TallHeavyAndSkinny said:


> Do you mean you are using them as a pre-exhaust before going to skulls?


Thats exactly what I meant


----------



## Tall (Aug 14, 2007)

ross_lionheart said:


> Thats exactly what I meant


aha now it makes sense


----------



## ross_lionheart (Aug 3, 2006)

TallHeavyAndSkinny said:


> aha now it makes sense


I'd really appreachate if you could show me your workout routine because Ive been using the same routine for around 6 weeks now. I'm currently taking one week off from the gym and within that time Im altering my diet, suppliments and my routine. =)

Just out of interest have you heard anything about a pro-hormone called 1-androsterone?


----------



## Tall (Aug 14, 2007)

Have a look in my log for my routine matey.

1-AD yup heard quite a few things about it. Normally stacked with 4-AD. I'm no expect though - have a look in the Pro-Hormones section for a few threads.

Do you want people on here to re-do your routine for you..? Or are you happy with the one you have...?


----------



## Pikey1466867920 (Apr 24, 2004)

No offence intended here you've asked for opinions so I'll give you a couple of comments

Deadlifting after biceps is a bad idea you are asking for either bicep tendon damage or a bicep injury.

I'd do something for shoulders, side caps in particular as they are one of the showiest muscles and give shoulders their width. The back and chest work you mention will give them little to no stimulation.

I'd be wary of following a Mr Olyimpa's routine don't forget if indeed he did train like that it is after years of training and his genetics etc would be exceptional. Take a look at one of Ronnie Colemans workout DVD he does loads of partial movements, it works for him at his stage of development but I doubt it would work for 99 out of 100 other bodybuilders. There're some photos of him on here somewhere before he even started bodybuilding his arms look like he's lived in a gym.
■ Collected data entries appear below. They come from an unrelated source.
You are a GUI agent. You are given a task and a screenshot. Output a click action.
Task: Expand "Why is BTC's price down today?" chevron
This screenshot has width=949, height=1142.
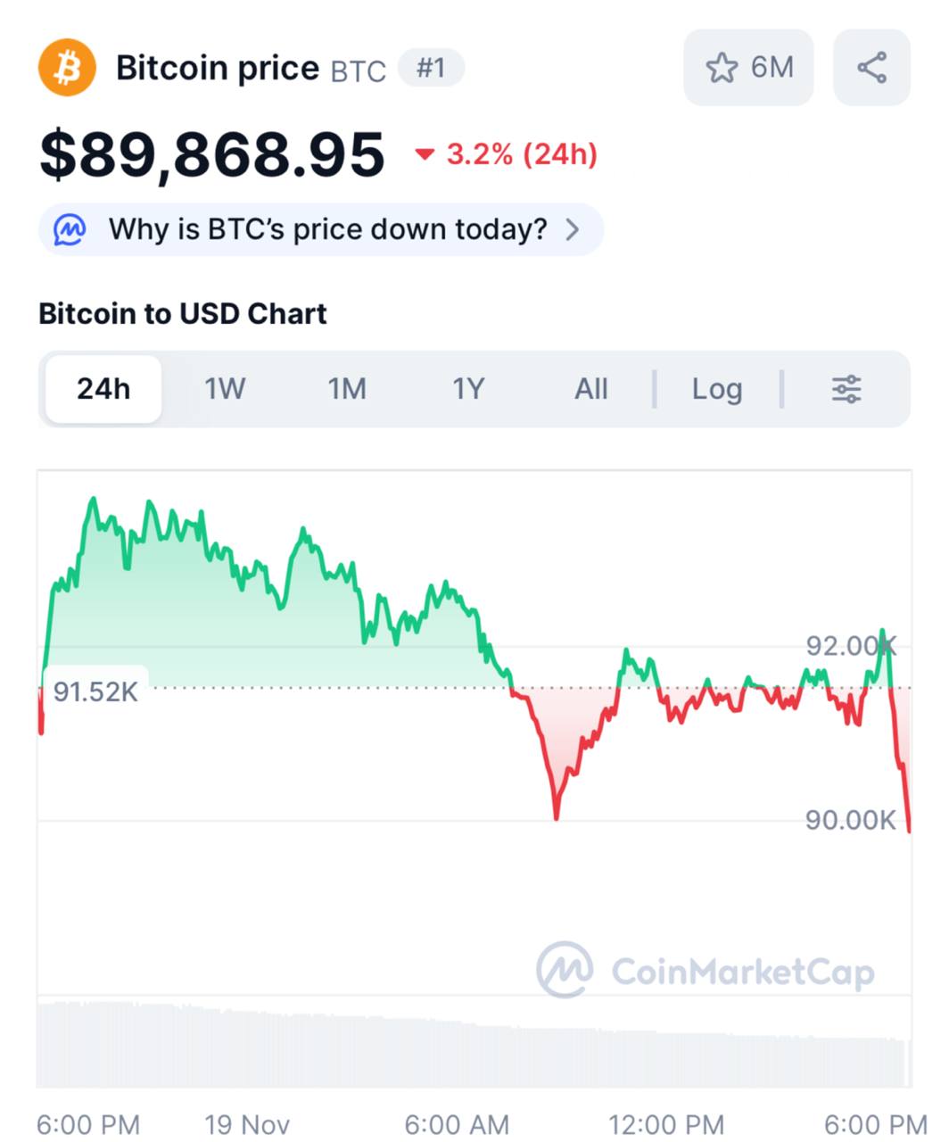574,230

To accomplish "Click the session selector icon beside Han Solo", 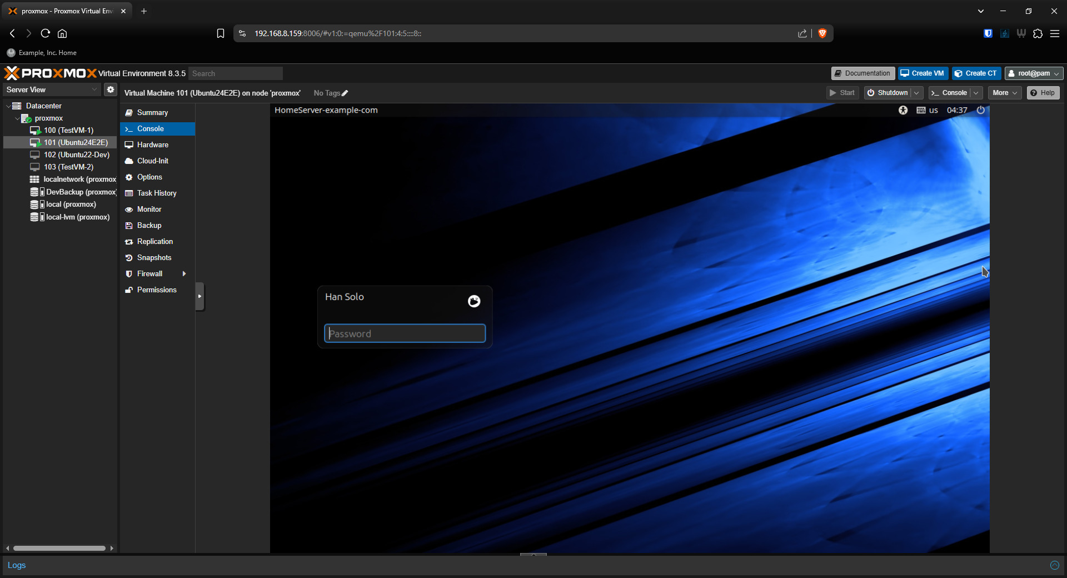I will (474, 301).
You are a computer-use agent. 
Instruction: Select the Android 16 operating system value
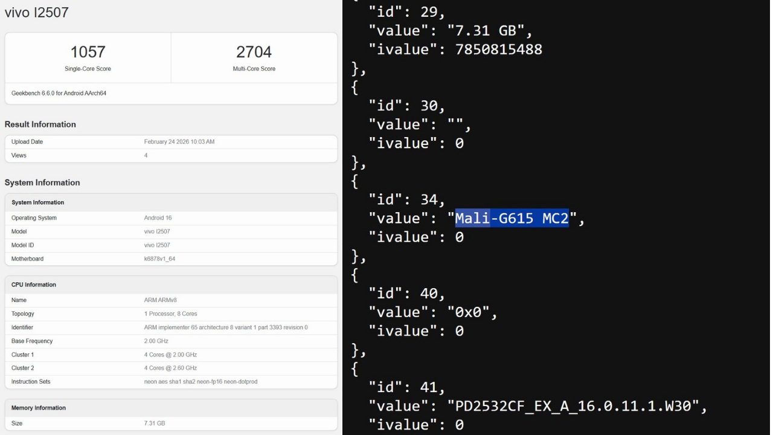158,218
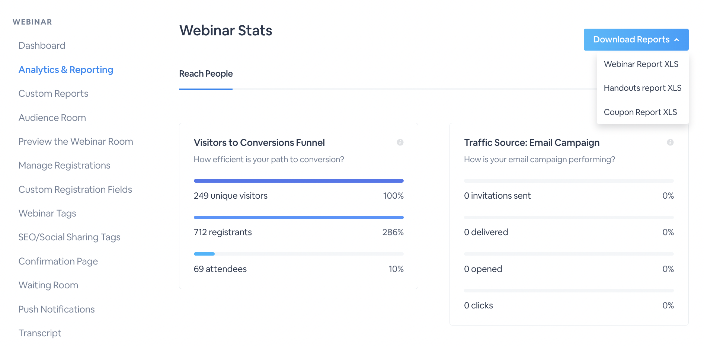
Task: Switch to the Reach People tab
Action: 206,74
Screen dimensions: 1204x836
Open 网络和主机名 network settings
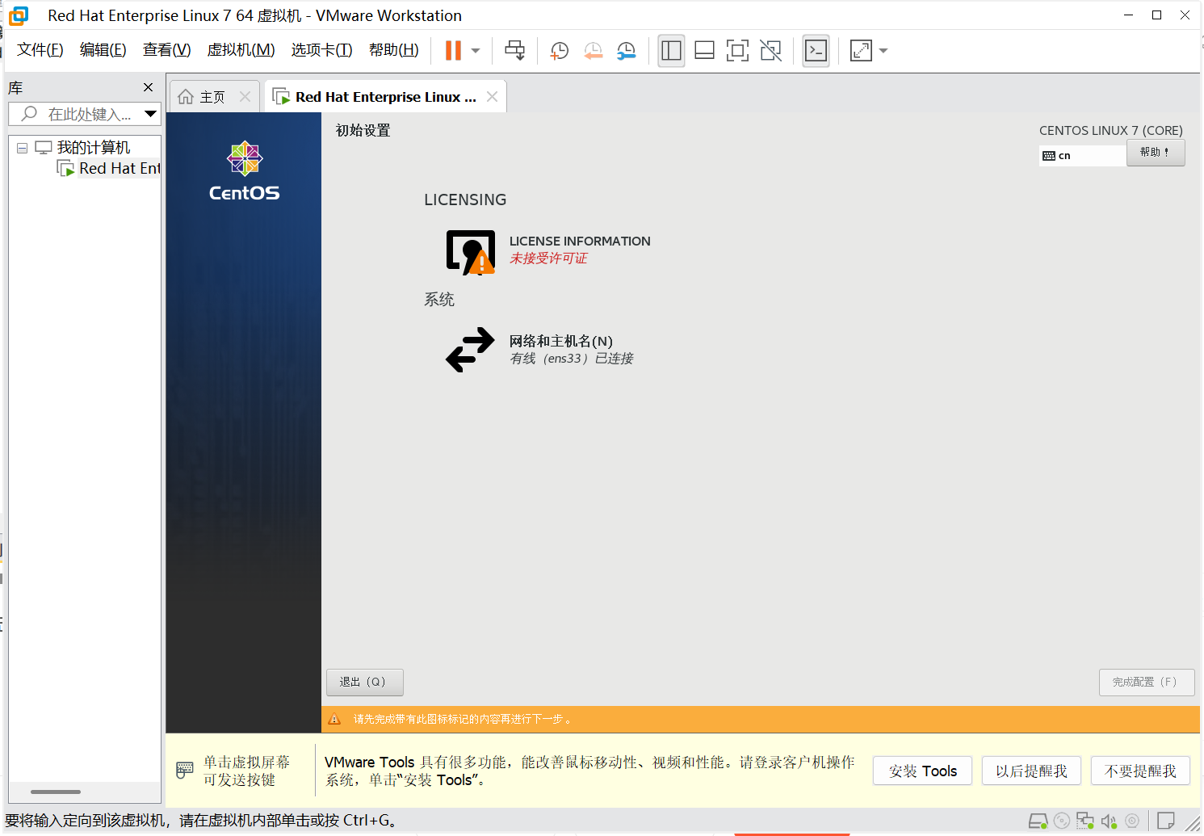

What percentage bodyfat do you estimate 5'7" and 15 stone at 20 is quite heavy? You would probably benefit from some low intensity cardio I do at least half an hour a day even when bulking.

You seem to be having a lot of carbs just before bed which is questionable, even when bulking I eat protein biased late in the evening. 100gram of raisins per day is about 80gram of sugar I'd consider junking them and replacing with a lower GI carb source


----------



## ross_lionheart (Aug 3, 2006)

TallHeavyAndSkinny said:


> Do you want people on here to re-do your routine for you..? Or are you happy with the one you have...?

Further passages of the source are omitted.